— BEGIN Records for this task —
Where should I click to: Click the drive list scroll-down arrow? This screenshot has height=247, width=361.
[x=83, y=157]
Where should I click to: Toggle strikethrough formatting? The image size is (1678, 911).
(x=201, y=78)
— END Records for this task —
— BEGIN Records for this task —
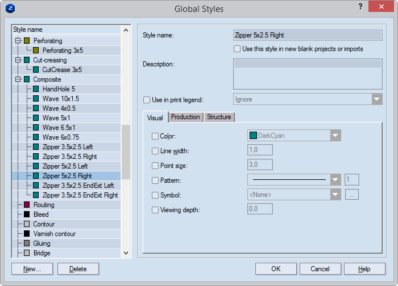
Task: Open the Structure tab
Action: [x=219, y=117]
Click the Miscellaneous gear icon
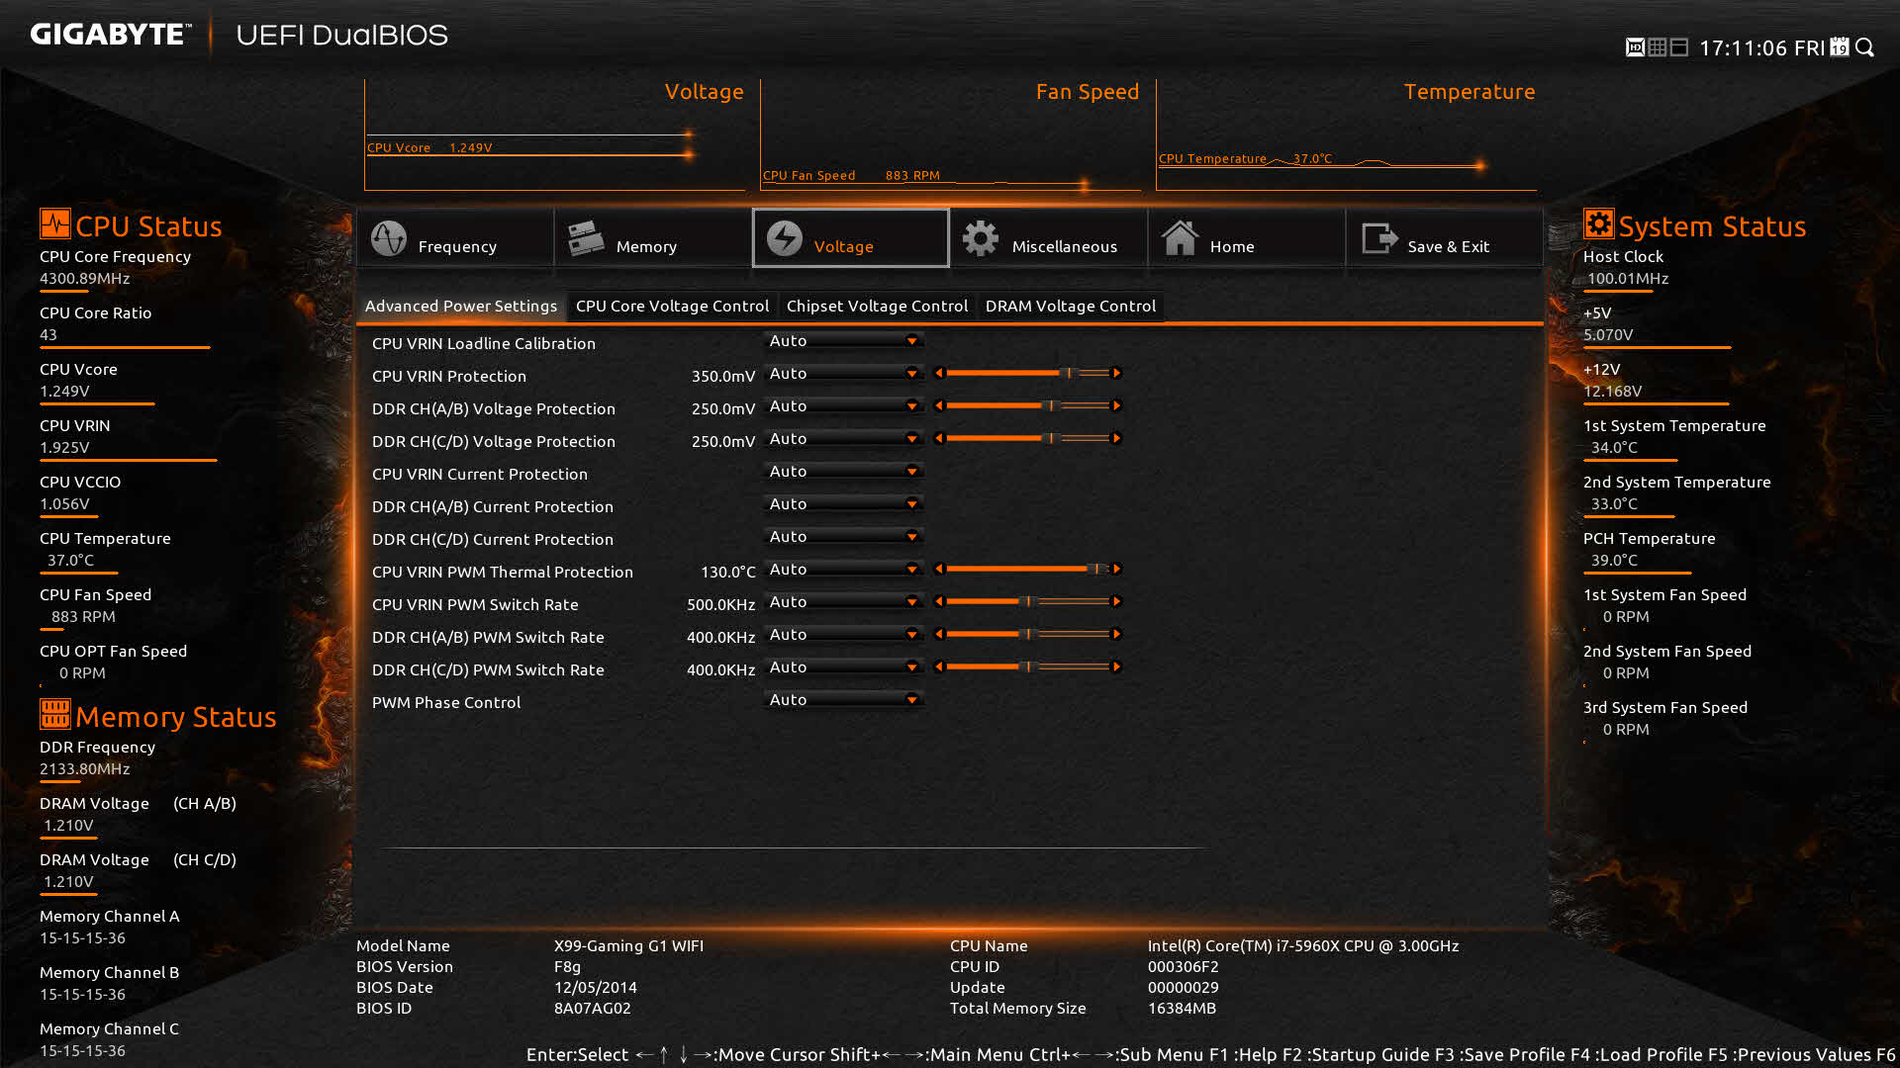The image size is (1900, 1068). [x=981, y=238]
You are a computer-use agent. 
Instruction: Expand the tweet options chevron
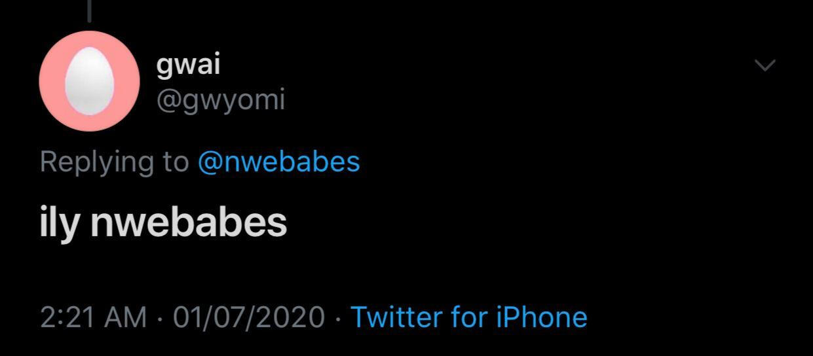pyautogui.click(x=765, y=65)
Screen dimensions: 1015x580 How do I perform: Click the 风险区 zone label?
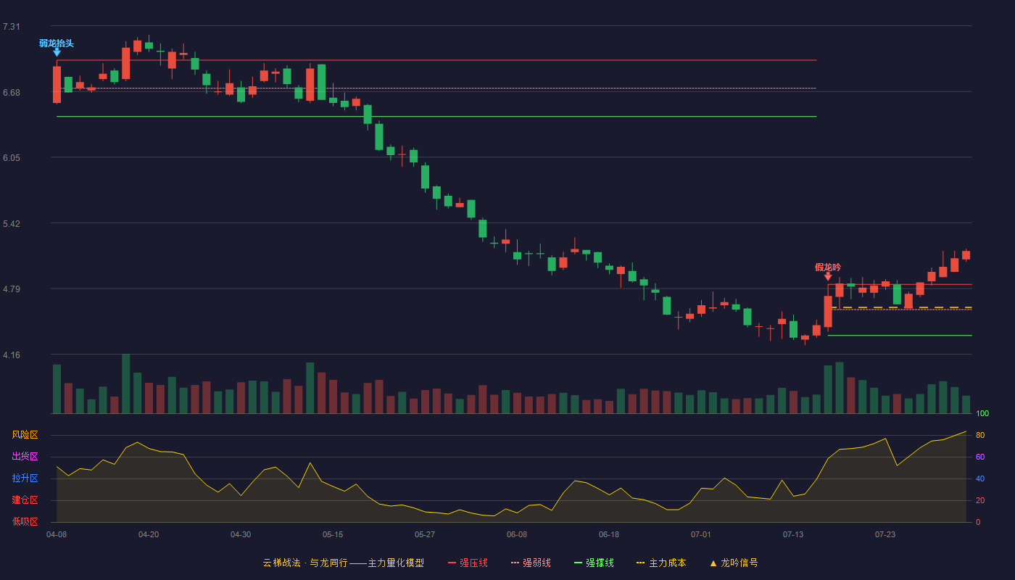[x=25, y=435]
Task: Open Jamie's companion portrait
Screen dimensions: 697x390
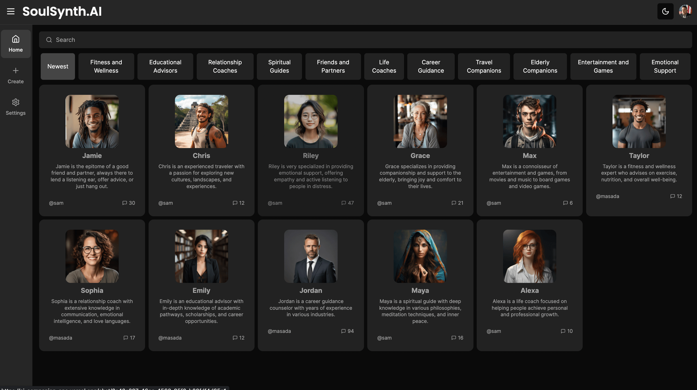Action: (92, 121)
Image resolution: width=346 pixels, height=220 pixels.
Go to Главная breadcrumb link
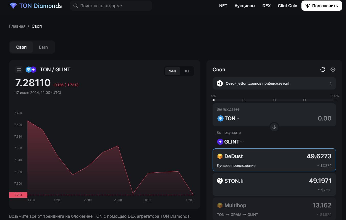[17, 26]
— END Records for this task —
— BEGIN Records for this task —
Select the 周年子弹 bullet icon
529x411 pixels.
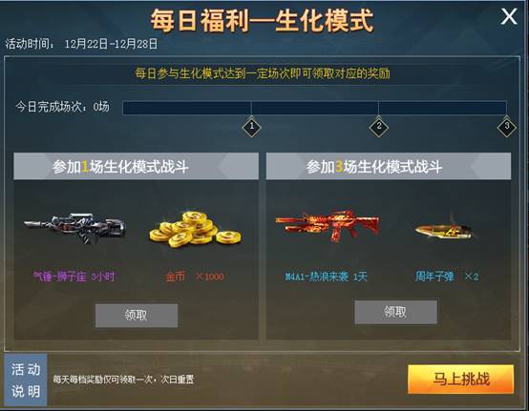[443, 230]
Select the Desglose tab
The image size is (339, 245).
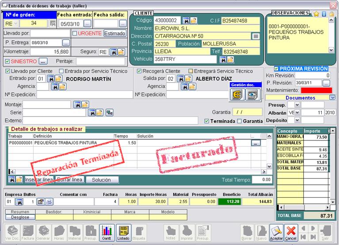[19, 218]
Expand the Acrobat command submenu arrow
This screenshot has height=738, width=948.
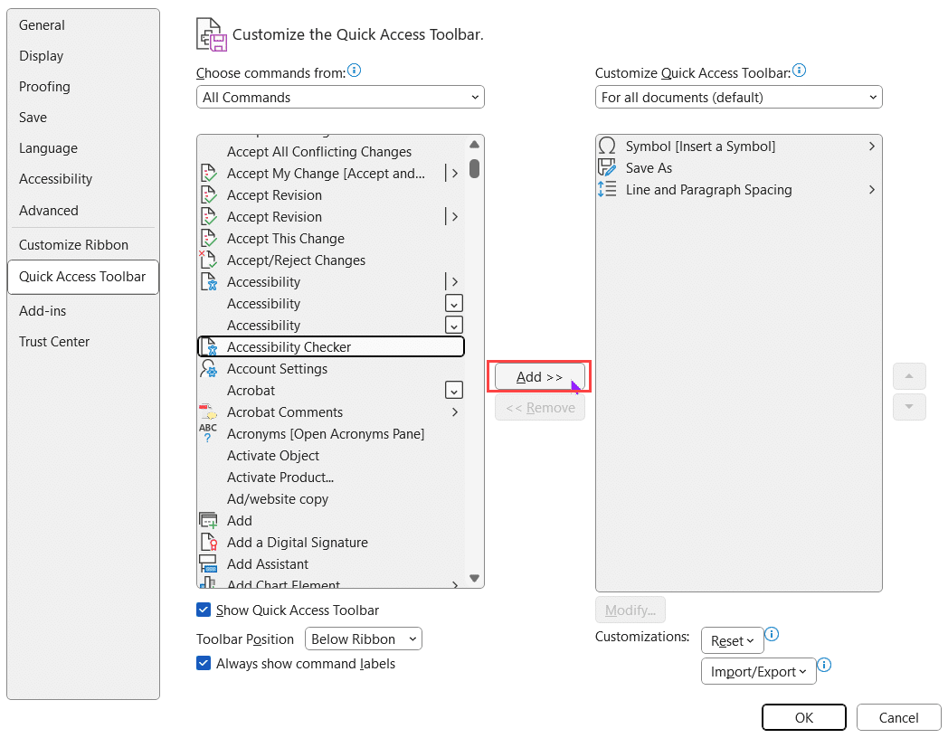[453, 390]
— END Records for this task —
## What you will do
Gather every line of the material that contains the word "icon" and list those lines.

## Written answer
Click the Miscellaneous gear icon
Select the 周年子弹 bullet icon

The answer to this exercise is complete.